Journal of Spine Practice

ISSN: 2789-9462

Leading research in all spine subspecialties focusing on orthopaedic spine, neurosurgery, radiology, and pain management.

How Often MRI Would Change the Fracture Classification or Decision-making in Thoracolumbar Fractures Compared to CT Alone?

Published date: Nov 07 2021

Journal Title: Journal of Spine Practice

Issue title: Journal of Spine Practice (JSP): Volume 1, Issue 1

Pages: 39

DOI: 10.18502/jsp.v1i1.9797

Authors:
Abstract:

Introduction: This study aimed at analyzing the frequency and predictor of the change in classification of TLFs after performing MRI compared with CT alone.

Methodology: This retrospective review included 235 consecutive patients with acute TLFs (T1-L5) who presented at a single level-1 trauma center between 2014 and 2021 and underwent both CT and MRI. Patients with translation injury, neurologic deficit, or osteoporotic fracture were excluded. Three reviewers independently classified all fractures according to AOSpine and Thoracolumbar Injury classification (TLISS) by CT and then MRI. A fourth reviewer only looked at the MRI images. Posterior ligamentous complex Injury was diagnosed on CT and MRI by two positive CT findings and black stripe discontinuity. Mc-Nemar test was used to evaluate the difference in the proportions of AO type A and B.

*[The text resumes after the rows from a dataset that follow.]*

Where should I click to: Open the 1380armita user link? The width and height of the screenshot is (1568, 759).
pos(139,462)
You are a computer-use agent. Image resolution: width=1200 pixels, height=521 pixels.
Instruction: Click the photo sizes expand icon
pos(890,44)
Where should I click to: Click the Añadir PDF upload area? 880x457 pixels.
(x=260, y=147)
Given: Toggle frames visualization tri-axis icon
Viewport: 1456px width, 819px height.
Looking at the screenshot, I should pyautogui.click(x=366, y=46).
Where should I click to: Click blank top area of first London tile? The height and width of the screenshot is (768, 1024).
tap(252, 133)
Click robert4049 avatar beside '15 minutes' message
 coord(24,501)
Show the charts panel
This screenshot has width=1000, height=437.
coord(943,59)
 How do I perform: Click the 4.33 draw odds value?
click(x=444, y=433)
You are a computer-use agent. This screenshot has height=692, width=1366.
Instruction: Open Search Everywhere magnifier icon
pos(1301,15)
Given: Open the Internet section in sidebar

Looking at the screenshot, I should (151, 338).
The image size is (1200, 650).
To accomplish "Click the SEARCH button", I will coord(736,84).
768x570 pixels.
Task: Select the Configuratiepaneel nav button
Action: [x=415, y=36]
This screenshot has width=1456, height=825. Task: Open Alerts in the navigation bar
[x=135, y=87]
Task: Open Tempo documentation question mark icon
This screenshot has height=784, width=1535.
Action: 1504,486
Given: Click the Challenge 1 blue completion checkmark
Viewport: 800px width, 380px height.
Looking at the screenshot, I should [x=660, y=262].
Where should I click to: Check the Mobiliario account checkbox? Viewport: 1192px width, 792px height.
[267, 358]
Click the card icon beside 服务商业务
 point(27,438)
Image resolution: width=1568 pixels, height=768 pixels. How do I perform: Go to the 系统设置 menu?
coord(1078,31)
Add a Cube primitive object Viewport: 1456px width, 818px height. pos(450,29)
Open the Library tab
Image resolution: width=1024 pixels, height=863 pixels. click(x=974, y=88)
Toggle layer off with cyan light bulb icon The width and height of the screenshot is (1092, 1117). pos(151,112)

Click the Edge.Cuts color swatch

Result: The AO classification by CT was type A in 181 patients (77%) and type B in 54 patients (23%). The addition of MRI after CT changed AO classification in 25/235 patients (10.6%, P < 0.0001) due to an 8.5% (20/235) upgrade from type A to type B and 2.1% (5/235) downgrade from type B to type A. When PLC injury in CT was defined by one positive CT finding and in MRI by high signal intensity, it significantly increased the rate of fracture reclassification by MRI compared to default analysis (22% and 33% vs 11%, respectively; P < 0.0001). The best predictor of upgrade from type A to type B and downgrade from type B to type A was a single positive CT finding, and the presence of only two CT signs as opposed to three signs, respectively (reclassification rate 26% vs 4.6%, P < 0.0001 and 17% vs 0%, P = 0.03, respectively). Thoracic and thoracolumbar fractures showed a significantly higher reclassification rate than low lumbar (20% and 10% vs 0%, respectively, P = 0.07).

Conclusion: Using appropriate CT/MRI criteria of PLC injury, the rate of fracture reclassification by MRI can be as low as 10%. The use of alternative CT/MRI criteria or inaccurate image interpretation could significantly increase the rate of fracture reclassification up to 20–30%. The rate of change of fracture classification by MRI could be predicted by the number of positive CT findings on CT or fracture level.